If I were to bootstrap-resample the fit I could get a distribution of estimates for each of the alphas. There could be a least-variation parameter. I could measure variance, range, or iqr, but there could be one parameter that has less variation there.
If I were to "freeze" it at its central tendency, then repeat the fitting process I would be attempting to funnel the information into reducing the variation of the remaining parameters.
Questions:
- Does a parameter specific restriction like this improve the "squeeze more information out of the data without getting any noisy chunky bits"?
- What are the cases where an approach like this would fail, or be less effective?

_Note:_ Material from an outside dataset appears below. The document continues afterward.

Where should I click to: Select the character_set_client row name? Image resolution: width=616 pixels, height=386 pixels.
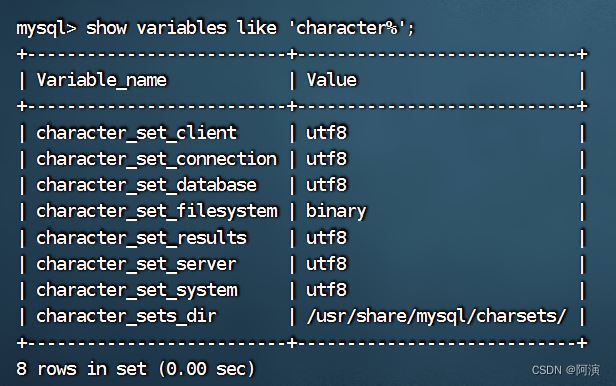pos(137,133)
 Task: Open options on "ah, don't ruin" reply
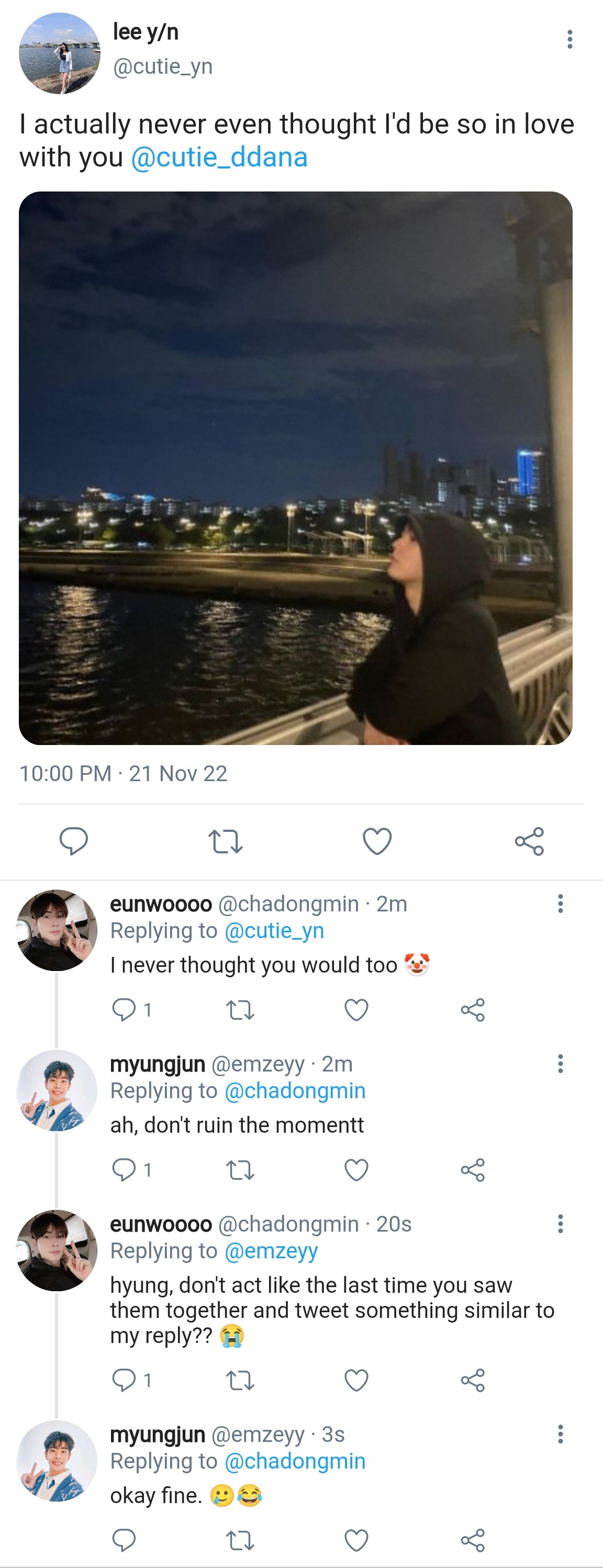(x=561, y=1064)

- What are the textbook criticisms or alternatives to this approach?
Clarification:
Lets say that I have 3 parameters, $\alpha_1, \alpha_2, \alpha_3$ . They comprise a volume, the coordinate axes of a 3d space. At every point in that space is a set of parameters that comprise a single model. If I had enough data, then at every point in the space I could compute a vector pointing toward the location of lowest error (aka minimized cost functional). The vector would have direction and magnitude. All training methods are trying to go there.
When I set one parameter constant - I lock myself onto a plane in the space that may or may not contain the space-minimum. The region that I search in this case is only 2d, not 3d. I am searching within a plane, not within the volume.

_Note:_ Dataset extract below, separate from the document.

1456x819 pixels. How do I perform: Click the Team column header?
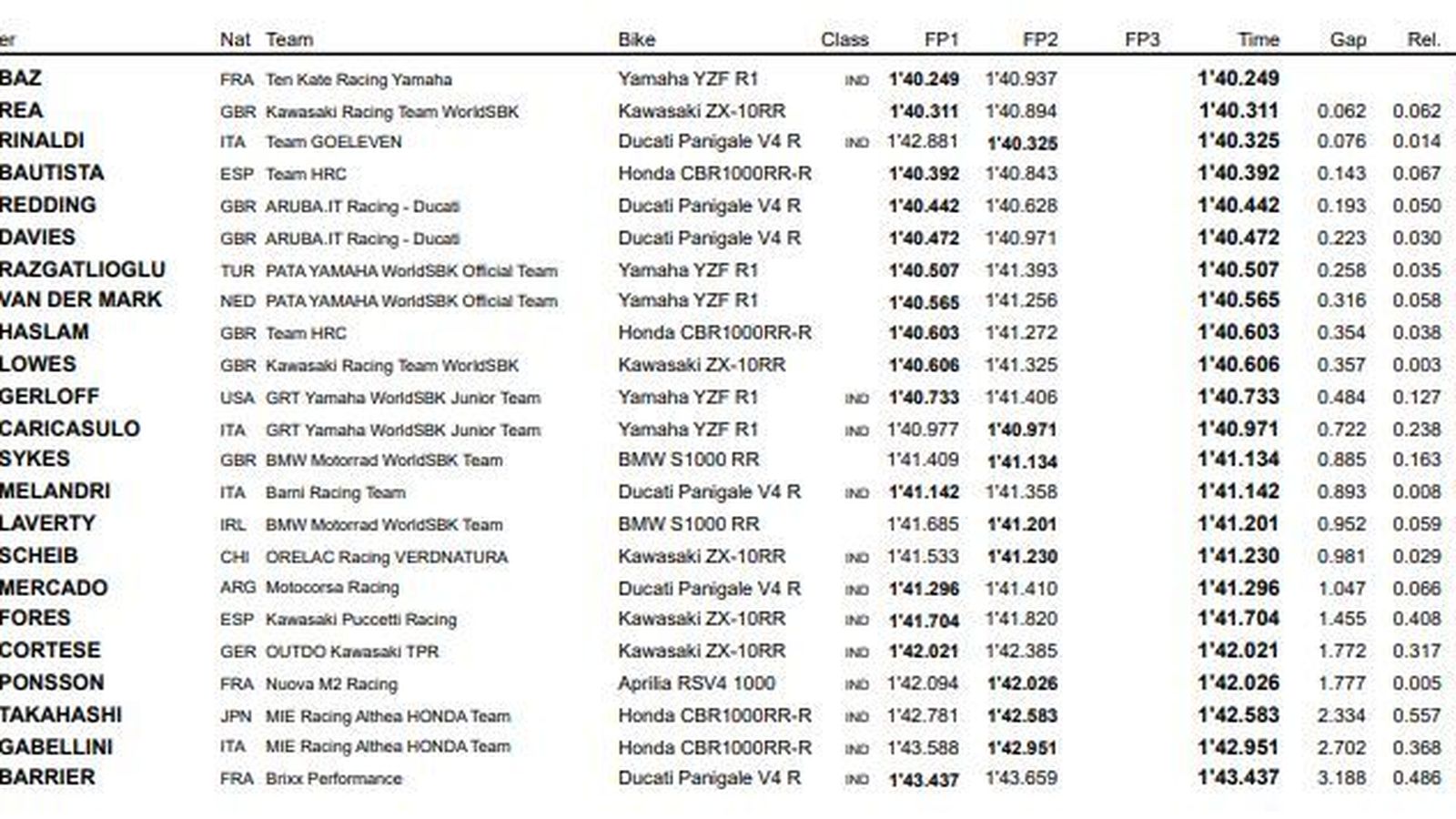pos(289,40)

At the minimum point the vector pointing to the minimum is a zero vector. I'm never going to get infinitely perfectly to that point. Implicit in non-infinite sample size, and non-zero noise is that there is a zone of "good enough" around the point. Adjacent to the point the vectors have very small magnitudes. The delta-rule, a truncated taylor series, relates the derivative (aka vector size), with the variance. When variance is small the gradient is small. The idea then is iterated searches in smaller and smaller pieces of the space, trying to minimize variance to approach the global minimum. I have the advantage of having started with cross-validation so that I can have some nonzero confidence that my initial state is near the global minimum and not a local "pocket".
They hypothesis is that all else being equal, when the variance of one of the parameters is set to its minimum we are constraining our search to be closer to the global minimum. Compared to classical cross-validation would we get better parameter estimation by performing this sequential locking?